Goodnight Emily


Richard Barrett gazed through the floor-to-ceiling office windows across the room without really registering the splash of sun on the lush gray carpeting, the roofs below or the tall buildings around his. He was doing a final 'test flight meditation', as he called it, of his latest design before submitting it to the builders. He didn’t mention this little fetish to other architects and designers because they might think it silly. He thought it a little silly sometimes, but remembered the tight, awkward, uncomfortable spaces he grew up in.
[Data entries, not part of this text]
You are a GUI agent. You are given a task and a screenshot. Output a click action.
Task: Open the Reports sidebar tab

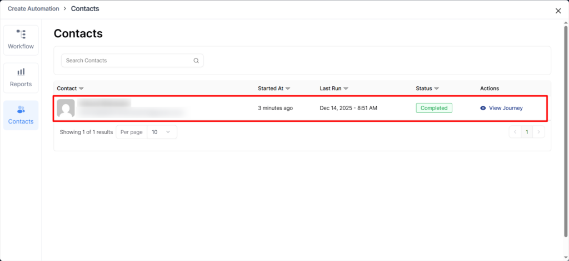click(x=21, y=77)
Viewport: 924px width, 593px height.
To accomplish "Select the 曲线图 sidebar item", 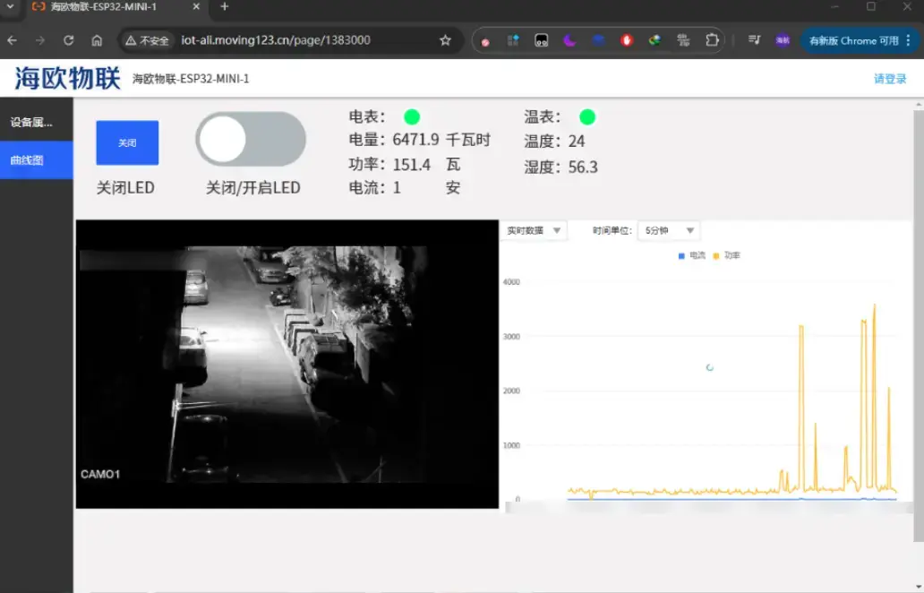I will pyautogui.click(x=36, y=160).
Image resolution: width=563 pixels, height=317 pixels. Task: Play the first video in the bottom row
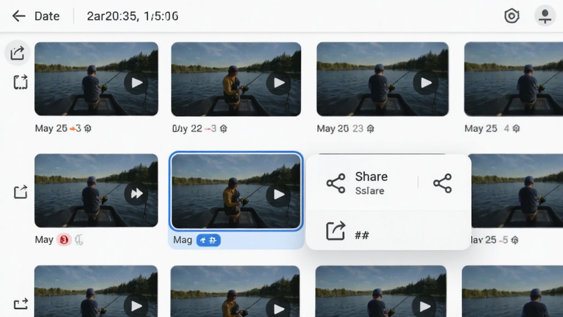click(x=136, y=306)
His sense of space guided his designs to get to, as nearly as possible, the human movement using them. Did people use them for living or business or making stuff? Did they move, live and breathe with an ease they didn't realize was the secret hallmark of Richard's designs? Making a client's life run smooth and easy was the invisible reason that Richard Barrett was always popular, busy, and in demand. And rich. He smiled a little thinking of all of it. He had accomplished quite a lot for a street kid.

Marianne quietly opened the door to the office. She was a handsome woman and used a great skill set for running his office. "Richard, you have a call on the landline." Richard raised his eyebrows in question. "It's Nurse Petrocelli from the children's hospital."

"Petrocelli? I'm not going this week."

"She said no excuses, she must talk to you. She's very....insistent." Marianne tilted her head and smiled. Richard smiled, too, shrugged, unwound his long legs and stretched.

"That's Petrocelli, all right. Thanks, Marianne." He picked up the phone as Marianne left. "Petrocelli? What's up. I wasn't coming over this week." Richard's small giveback for his success was occasional visits to the children's hospital. One of his boyhood neighbors had boy who wound up at the hospital and Richard's help had brought the boy there. He told the boy stories and read him favorite poems, a thing he liked to do anyway. His visits gathered more kids to listen and by now were an occasional event. They were very really sick kids, all kinds of sick, and their enthusiasm kept Richard performing his little act, even after his friend's boy had not made it.